Assistant Professor University of Oklahoma Norman, Oklahoma, United States
Disclosure(s):
Marmar Moussa, PhD: No financial relationships to disclose
Introduction/Rationale: The hyper-heterogeneity of T cell receptors (TCRs), via V(D)J recombination, enables the immune system to recognize a vast array of pathogens and cancer neoantigens. However, this diversity presents significant computational challenges for precision medicine, including mapping TCRs (particularly their antigen-specific CDR3β regions) to their cognate antigens and modeling the functional impact. Modeling the functional and phenotypical effects of TCR diversity, as well as integrating TCR sequencing data with cellular phenotypes are important active areas of research.

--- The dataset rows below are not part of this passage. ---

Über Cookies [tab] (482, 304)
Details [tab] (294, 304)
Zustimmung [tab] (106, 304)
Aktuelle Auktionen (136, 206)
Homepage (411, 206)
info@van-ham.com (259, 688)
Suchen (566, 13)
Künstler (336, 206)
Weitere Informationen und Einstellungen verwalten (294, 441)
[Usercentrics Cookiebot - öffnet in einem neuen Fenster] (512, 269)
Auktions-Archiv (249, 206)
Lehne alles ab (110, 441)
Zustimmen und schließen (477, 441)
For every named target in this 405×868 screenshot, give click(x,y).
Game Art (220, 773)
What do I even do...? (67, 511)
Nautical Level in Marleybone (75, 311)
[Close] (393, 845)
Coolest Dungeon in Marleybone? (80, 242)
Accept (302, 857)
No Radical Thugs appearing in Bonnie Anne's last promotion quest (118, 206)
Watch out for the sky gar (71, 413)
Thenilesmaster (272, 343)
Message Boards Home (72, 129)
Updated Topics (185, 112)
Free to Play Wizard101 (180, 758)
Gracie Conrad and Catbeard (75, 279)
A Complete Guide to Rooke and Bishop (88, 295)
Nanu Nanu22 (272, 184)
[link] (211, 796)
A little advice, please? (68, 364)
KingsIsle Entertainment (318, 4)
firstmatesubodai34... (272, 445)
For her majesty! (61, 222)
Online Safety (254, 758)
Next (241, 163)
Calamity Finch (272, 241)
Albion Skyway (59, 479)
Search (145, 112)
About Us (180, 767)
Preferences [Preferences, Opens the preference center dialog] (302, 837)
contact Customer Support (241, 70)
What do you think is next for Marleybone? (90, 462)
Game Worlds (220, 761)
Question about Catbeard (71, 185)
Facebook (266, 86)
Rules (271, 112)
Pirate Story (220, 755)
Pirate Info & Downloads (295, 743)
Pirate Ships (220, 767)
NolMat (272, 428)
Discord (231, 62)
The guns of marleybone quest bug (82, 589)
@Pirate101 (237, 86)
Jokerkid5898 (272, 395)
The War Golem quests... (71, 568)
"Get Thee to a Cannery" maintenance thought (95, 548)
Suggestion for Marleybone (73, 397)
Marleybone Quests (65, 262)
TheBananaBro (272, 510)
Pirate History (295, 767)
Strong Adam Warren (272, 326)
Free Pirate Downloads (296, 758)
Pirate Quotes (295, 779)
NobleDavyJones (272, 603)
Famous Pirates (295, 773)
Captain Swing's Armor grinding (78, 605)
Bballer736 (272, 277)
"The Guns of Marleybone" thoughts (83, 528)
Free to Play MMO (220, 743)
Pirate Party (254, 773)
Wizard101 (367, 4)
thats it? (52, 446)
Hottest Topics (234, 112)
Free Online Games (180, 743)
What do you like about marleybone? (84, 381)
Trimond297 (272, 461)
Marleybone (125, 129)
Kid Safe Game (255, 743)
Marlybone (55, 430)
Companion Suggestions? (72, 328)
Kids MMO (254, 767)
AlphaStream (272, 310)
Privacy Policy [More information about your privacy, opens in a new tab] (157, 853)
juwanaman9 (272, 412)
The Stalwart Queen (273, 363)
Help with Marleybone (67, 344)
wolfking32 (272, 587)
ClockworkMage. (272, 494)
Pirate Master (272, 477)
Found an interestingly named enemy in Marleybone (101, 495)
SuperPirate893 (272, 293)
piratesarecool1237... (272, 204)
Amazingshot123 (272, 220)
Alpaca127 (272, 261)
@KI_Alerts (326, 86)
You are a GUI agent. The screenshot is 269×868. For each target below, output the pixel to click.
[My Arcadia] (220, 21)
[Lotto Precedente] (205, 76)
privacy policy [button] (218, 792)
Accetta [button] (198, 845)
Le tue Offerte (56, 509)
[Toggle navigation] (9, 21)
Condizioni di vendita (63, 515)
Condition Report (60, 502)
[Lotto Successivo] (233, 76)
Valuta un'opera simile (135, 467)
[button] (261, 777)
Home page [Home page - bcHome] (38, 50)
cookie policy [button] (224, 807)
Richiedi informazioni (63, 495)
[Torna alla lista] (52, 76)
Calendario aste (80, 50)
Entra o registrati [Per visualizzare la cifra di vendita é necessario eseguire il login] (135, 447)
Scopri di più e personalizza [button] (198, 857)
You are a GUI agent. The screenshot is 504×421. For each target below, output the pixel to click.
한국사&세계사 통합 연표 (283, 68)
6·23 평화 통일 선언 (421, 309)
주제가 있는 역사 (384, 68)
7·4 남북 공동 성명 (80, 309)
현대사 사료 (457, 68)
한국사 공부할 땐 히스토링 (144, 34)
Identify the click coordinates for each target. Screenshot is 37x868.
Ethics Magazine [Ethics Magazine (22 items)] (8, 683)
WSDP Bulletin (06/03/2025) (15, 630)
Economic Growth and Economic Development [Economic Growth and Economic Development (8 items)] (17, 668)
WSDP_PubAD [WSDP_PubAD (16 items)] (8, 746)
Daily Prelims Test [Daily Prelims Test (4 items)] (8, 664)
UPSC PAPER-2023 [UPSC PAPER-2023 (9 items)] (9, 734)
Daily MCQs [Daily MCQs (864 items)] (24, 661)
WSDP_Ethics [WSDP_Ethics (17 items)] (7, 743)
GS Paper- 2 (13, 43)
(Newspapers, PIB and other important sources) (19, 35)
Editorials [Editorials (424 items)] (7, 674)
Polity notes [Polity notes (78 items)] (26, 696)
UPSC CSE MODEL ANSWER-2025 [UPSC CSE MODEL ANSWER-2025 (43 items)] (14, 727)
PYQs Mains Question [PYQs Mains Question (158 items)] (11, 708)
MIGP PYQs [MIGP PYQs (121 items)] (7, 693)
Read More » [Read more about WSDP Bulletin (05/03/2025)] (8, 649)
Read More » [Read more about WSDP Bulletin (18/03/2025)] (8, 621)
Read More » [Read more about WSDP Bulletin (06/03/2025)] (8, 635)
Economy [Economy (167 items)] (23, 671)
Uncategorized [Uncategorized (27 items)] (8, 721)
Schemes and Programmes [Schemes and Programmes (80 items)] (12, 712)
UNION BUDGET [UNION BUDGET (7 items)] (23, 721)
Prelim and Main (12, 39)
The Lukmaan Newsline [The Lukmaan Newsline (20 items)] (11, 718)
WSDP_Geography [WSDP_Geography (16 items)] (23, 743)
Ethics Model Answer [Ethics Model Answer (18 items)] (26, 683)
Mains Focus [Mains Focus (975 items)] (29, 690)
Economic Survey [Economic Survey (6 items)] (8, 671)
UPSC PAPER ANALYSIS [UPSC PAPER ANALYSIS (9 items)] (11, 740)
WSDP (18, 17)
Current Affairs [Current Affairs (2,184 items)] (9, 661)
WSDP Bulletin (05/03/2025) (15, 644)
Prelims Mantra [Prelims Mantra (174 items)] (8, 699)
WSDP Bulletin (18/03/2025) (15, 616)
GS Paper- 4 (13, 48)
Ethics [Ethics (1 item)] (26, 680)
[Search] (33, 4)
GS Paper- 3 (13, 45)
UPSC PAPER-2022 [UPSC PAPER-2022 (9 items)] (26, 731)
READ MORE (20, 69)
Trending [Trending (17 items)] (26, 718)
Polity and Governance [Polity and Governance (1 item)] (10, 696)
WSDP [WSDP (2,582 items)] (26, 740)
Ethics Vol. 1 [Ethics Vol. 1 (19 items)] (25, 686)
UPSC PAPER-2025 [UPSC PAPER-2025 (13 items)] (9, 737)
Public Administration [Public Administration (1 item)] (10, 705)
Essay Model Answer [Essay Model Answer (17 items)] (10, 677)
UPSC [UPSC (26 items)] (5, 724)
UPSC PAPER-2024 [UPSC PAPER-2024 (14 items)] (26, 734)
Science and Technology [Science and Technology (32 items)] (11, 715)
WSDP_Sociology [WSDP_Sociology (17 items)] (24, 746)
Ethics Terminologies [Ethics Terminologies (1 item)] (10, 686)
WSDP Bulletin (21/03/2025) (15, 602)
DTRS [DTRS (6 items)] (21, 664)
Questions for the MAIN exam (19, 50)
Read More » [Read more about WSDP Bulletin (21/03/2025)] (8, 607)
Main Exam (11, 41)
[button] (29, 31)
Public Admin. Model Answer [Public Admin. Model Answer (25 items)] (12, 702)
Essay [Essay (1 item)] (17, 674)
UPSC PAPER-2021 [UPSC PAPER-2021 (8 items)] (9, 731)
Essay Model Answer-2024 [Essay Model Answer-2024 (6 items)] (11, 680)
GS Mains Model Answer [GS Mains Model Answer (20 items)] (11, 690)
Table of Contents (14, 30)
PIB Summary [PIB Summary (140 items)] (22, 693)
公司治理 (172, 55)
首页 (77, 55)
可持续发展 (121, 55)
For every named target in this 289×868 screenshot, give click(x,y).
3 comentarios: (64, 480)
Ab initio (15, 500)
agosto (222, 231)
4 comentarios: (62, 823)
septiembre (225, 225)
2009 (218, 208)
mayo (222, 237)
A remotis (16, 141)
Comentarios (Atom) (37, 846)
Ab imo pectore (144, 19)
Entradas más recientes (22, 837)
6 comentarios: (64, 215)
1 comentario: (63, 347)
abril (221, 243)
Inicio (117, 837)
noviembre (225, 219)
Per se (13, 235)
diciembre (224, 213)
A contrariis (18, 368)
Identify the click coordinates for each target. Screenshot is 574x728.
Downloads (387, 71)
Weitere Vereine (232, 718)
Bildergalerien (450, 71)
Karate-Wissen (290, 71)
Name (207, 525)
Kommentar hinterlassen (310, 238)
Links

Methods: To address these challenges, we developed TCRClass, a comprehensive framework for immune repertoire analysis and TCR-antigen specificity prediction. In-vivo neoepitope-based immunization assays, using highly specific barcoded multimers, are used to validate the proposed modularity optimization repertoire diversity metric and to train our model. Furthermore, antigen and epitope-specific TCR sequencing of putative cancer neoepitopes presented on MHC-I in mice is used to extract and engineer CDR3 sequence-based features and train the model for TCR specificity prediction.
Results: We developed TCRClass, a comprehensive computational method for analyzing T cell repertoire and predicting TCR-antigen specificity. TCRClass introduces two key innovations: 1) A graph-theoretical algorithm that employs modularity optimization with a split-penalty to identify local, antigen-specific TCR clusters. 2) A novel transfer learning framework that uses pre-trained Protein Language Models (pLMs) to generate powerful embeddings from CDR3 sequences, enabling accurate prediction of TCR specificity for cancer neoantigens. We benchmark state-of-the-art pLMs for this task and demonstrate that TCRClass facilitates integration with scRNA-seq for a unified functional analysis.
Conclusion: Our framework provides a versatile and powerful toolkit for deciphering TCR-antigen interactions, with direct applications in cancer immunology and therapeutic development.